Review: A Heartbreaking Work of Staggering Genius


Dave Eggers (2000)

I’ll bet you’ve never read a book that begins on the copyright page and includes “Rules and Suggestions for Enjoyment of This Book.” This work of non-fiction takes the memoir genre that’s all too popular now (“I went through a horrible experience and lived to write about it!”) and turns it on its ear. Irreverent in tone and extremely readable, Eggers relates his life taking care of his younger brother in the years following the deaths of their parents.

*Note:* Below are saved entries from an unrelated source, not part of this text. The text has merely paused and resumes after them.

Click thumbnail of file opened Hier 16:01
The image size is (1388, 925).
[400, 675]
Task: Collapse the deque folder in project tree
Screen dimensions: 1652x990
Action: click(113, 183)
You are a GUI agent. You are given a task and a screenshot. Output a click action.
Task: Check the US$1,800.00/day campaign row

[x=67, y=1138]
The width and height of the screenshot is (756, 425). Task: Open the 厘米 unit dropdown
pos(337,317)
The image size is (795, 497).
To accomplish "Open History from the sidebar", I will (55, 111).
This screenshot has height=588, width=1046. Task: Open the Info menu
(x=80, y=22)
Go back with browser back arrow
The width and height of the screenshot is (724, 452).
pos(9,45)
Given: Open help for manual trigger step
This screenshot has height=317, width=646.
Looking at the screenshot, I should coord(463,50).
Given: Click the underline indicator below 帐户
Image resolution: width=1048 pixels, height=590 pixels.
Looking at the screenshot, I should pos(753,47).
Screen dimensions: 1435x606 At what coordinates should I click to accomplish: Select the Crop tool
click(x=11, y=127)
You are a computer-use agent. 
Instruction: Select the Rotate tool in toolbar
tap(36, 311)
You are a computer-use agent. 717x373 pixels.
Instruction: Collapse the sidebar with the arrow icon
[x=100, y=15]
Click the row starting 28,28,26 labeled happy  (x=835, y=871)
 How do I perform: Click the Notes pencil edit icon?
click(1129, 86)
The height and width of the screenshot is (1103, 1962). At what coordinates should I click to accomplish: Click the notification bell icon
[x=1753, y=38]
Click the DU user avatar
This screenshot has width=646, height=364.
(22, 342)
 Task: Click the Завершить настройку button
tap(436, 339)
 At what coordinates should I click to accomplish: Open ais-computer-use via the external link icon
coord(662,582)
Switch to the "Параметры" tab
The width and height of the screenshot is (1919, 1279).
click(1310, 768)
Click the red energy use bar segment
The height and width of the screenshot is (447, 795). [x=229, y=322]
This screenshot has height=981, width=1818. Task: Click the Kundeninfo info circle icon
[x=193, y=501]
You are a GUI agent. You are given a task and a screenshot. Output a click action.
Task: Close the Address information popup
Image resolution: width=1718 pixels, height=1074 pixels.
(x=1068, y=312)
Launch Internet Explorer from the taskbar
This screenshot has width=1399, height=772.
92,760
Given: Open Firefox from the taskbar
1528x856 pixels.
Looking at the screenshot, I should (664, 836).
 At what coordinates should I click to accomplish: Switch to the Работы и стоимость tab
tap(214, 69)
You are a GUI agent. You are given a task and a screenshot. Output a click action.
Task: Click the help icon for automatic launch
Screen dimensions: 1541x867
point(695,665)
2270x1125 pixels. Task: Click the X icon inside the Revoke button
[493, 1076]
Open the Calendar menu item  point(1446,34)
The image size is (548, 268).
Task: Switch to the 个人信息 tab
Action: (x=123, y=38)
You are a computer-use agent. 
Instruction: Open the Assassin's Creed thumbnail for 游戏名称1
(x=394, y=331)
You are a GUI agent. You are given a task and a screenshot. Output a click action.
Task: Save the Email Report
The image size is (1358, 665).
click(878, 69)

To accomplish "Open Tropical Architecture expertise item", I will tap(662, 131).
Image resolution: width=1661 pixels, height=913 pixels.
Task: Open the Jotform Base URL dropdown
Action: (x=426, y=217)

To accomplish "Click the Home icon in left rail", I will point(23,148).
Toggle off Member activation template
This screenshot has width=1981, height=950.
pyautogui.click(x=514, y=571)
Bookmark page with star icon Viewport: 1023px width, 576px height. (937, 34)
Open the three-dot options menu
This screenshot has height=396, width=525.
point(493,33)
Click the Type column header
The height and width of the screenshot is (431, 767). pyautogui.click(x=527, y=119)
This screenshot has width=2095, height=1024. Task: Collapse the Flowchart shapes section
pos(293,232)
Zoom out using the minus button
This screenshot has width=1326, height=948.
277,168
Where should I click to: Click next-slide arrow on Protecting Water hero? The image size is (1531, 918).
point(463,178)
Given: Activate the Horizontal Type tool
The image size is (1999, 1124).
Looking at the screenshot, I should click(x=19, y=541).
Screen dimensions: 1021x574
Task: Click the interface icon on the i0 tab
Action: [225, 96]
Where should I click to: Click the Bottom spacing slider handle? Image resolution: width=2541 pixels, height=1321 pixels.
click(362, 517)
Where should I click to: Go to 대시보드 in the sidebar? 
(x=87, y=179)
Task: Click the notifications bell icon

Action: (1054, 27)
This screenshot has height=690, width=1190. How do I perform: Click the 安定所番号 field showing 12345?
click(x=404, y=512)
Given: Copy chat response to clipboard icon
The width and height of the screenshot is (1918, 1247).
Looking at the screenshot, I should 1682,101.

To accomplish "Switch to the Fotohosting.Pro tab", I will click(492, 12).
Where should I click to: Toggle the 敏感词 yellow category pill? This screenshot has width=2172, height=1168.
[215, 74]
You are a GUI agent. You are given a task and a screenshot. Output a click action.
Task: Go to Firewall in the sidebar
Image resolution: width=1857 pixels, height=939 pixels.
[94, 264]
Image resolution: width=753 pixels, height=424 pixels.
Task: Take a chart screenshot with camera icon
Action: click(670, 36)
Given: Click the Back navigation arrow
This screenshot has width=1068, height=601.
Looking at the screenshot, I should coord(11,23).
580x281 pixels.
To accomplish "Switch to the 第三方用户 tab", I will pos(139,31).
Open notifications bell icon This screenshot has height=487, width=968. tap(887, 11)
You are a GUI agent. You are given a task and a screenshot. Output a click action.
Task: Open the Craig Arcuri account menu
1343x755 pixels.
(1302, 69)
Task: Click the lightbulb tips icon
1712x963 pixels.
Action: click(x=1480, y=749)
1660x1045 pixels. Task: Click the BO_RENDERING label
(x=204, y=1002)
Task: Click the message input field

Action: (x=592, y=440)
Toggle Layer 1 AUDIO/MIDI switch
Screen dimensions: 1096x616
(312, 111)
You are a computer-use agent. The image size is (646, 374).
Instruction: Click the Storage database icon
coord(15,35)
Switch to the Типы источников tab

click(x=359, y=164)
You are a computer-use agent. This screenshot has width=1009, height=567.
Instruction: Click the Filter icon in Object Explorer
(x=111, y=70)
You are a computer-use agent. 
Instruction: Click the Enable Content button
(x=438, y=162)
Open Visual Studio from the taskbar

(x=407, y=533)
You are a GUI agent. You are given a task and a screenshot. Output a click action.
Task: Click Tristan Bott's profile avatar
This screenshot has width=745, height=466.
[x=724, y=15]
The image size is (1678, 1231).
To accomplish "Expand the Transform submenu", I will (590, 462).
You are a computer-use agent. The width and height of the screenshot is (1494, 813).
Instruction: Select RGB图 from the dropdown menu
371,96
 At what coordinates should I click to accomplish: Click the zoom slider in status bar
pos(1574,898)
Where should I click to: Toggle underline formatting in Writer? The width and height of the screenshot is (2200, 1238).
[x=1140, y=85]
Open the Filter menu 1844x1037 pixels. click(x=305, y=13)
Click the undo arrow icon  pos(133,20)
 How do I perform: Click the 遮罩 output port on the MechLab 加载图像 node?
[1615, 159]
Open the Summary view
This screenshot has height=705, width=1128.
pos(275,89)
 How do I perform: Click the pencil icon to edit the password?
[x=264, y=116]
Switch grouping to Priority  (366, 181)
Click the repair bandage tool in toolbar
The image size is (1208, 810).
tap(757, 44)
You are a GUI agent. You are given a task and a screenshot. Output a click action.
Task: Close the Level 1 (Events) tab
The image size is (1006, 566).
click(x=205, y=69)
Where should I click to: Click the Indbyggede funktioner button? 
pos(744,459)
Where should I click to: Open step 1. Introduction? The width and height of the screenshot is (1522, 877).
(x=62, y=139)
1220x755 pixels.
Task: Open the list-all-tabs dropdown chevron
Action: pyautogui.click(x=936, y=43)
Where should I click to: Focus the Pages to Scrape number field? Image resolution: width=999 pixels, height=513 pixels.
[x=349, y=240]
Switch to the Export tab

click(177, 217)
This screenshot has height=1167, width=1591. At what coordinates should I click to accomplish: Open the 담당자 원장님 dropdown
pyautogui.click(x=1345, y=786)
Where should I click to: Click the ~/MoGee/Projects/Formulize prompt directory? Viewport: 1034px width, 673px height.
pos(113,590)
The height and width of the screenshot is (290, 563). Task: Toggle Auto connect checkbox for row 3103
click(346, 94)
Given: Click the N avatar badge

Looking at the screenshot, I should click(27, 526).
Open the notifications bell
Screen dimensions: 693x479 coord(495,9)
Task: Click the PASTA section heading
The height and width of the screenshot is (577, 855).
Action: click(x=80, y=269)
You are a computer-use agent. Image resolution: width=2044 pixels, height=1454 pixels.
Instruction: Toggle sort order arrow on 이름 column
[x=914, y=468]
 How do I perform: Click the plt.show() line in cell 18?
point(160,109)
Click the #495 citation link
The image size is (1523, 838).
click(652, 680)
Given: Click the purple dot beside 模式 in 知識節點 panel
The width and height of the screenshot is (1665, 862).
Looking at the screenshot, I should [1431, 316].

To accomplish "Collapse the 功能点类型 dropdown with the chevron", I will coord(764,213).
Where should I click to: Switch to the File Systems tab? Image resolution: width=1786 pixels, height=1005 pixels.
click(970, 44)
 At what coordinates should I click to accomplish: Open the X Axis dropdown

They move from a Chicago suburb to San Francisco, where Eggers bands together with some college friends to start Might, a “hip to be un-hip” magazine for twenty-somethings. His attempt to win a spot on MTV’s Real World–San Francisco is great; he includes the “transcript” from the audition, and it becomes one of many devices that Eggers cleverly twists into a surreal illumination of his thoughts and feelings. Characters in his story tend to break the so-called “third wall” and talk back to the narrator/author, questioning how events really took place and scolding him for shamelessly using them to make certain points in his book.

On the surface, this is a very clever book, dark and funny at times; underneath, there are interesting, deeper thoughts and truths at play. I highly recommend Heartbreaking Work and, if your book club can stand a longer book, it would make for great discussion.